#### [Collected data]

**********

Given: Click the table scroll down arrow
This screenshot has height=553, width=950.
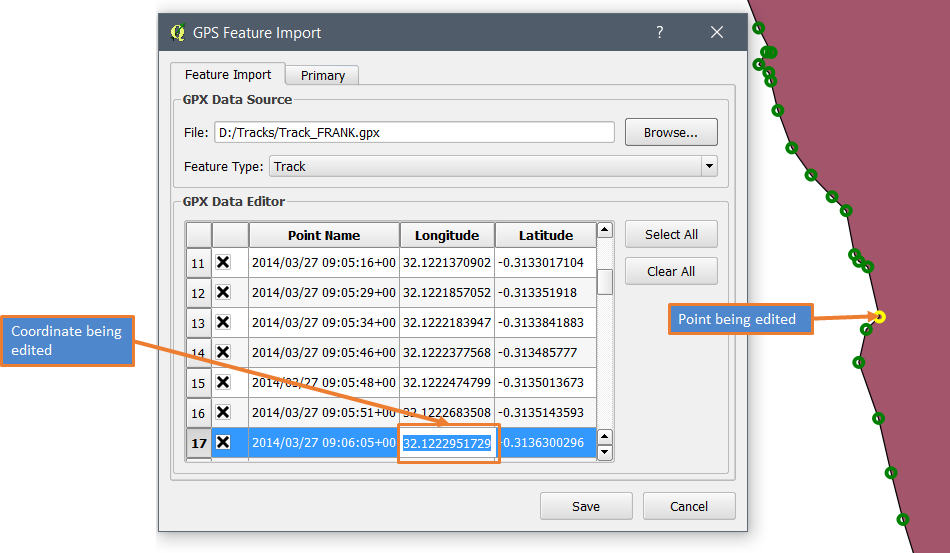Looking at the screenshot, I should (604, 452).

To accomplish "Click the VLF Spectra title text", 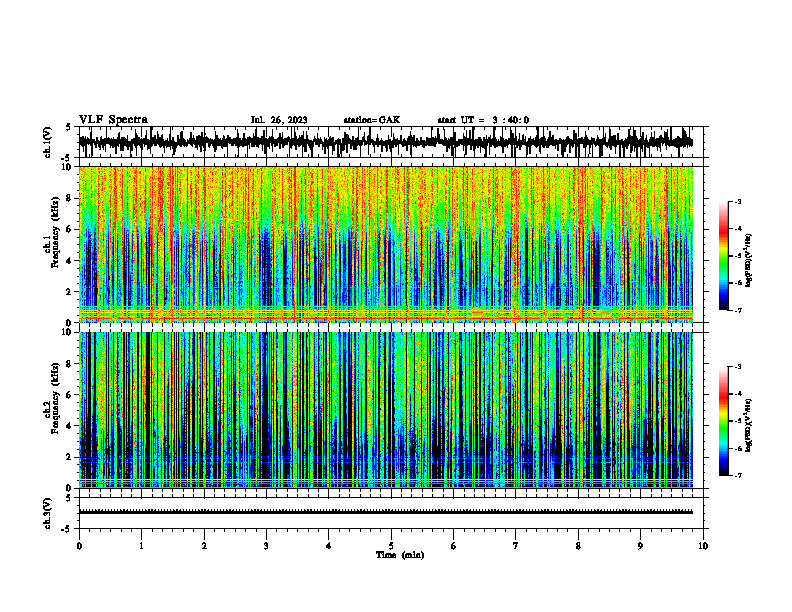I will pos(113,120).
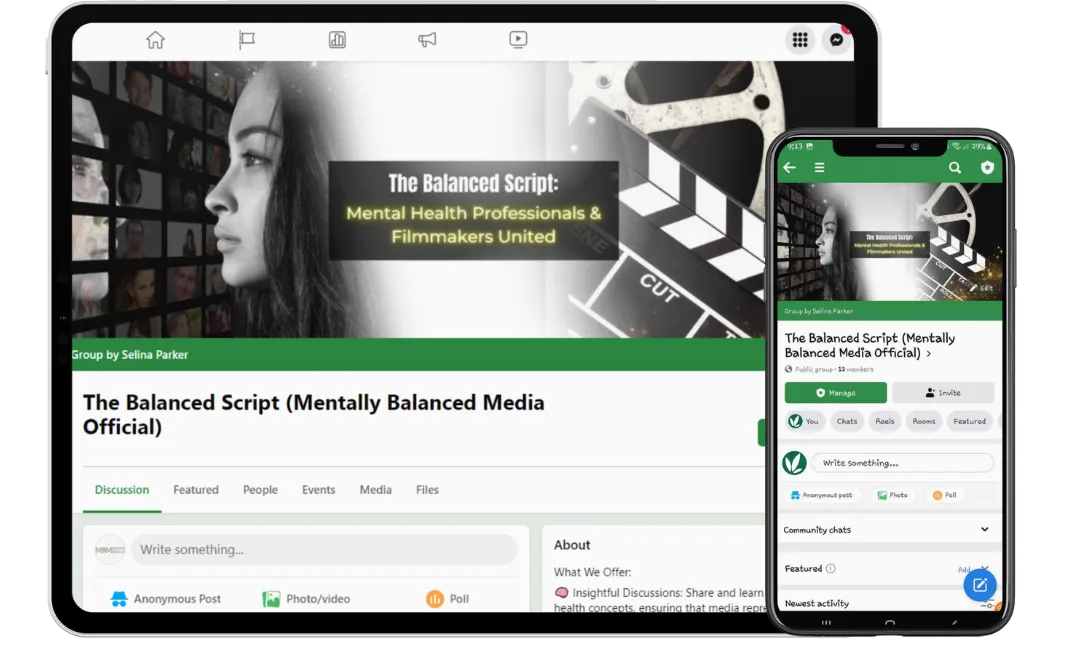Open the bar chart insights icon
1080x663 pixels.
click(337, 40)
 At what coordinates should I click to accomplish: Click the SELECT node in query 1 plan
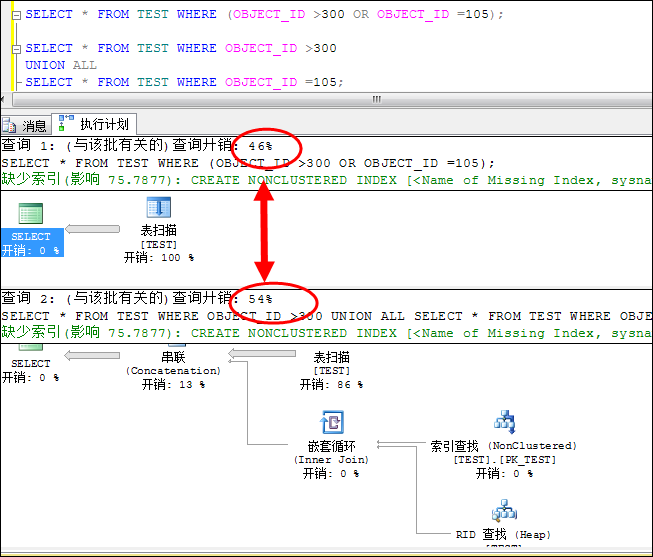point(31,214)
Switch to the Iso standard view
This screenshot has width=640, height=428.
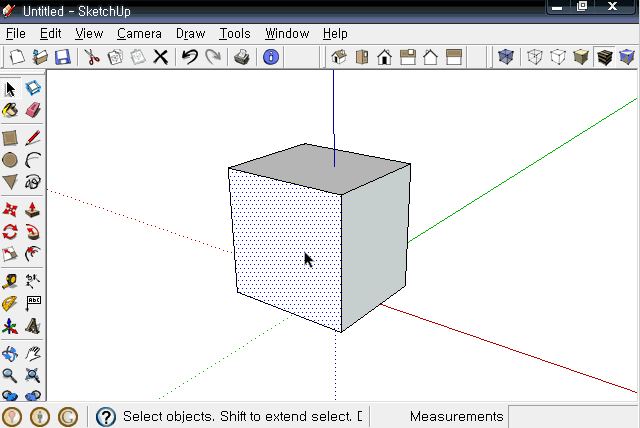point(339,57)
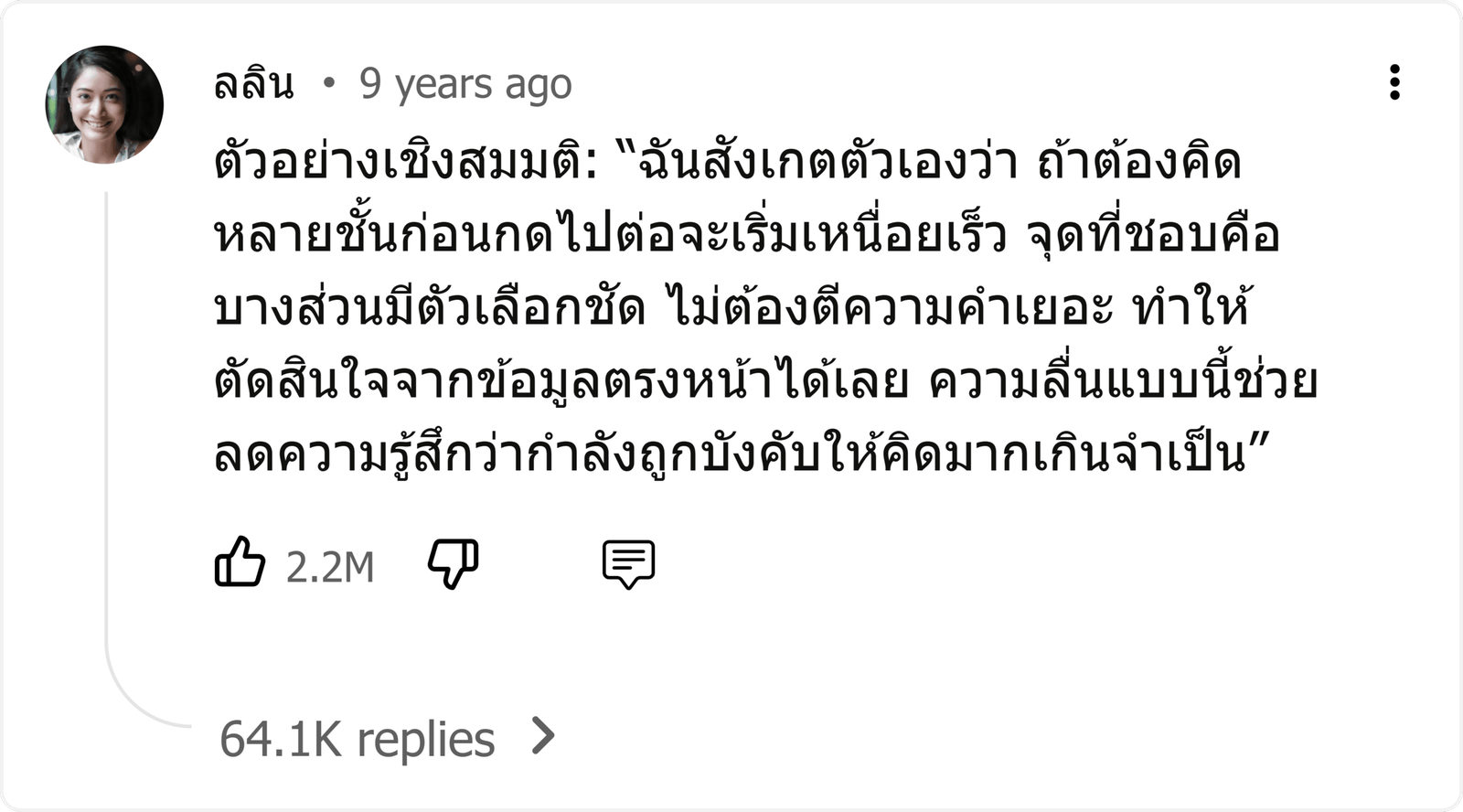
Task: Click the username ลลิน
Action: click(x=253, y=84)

**********

#### [WHAT YOU SHOULD DO]
Transcribe exactly, and only, the lines from the one with "Switch to the Iso standard view" through the final line of the data above. The pictures stay out.

#### [SOLUTION BELOW]
Switch to the Iso standard view
This screenshot has width=640, height=428.
point(339,57)
Task: Click the username ลลิน
Action: click(x=253, y=84)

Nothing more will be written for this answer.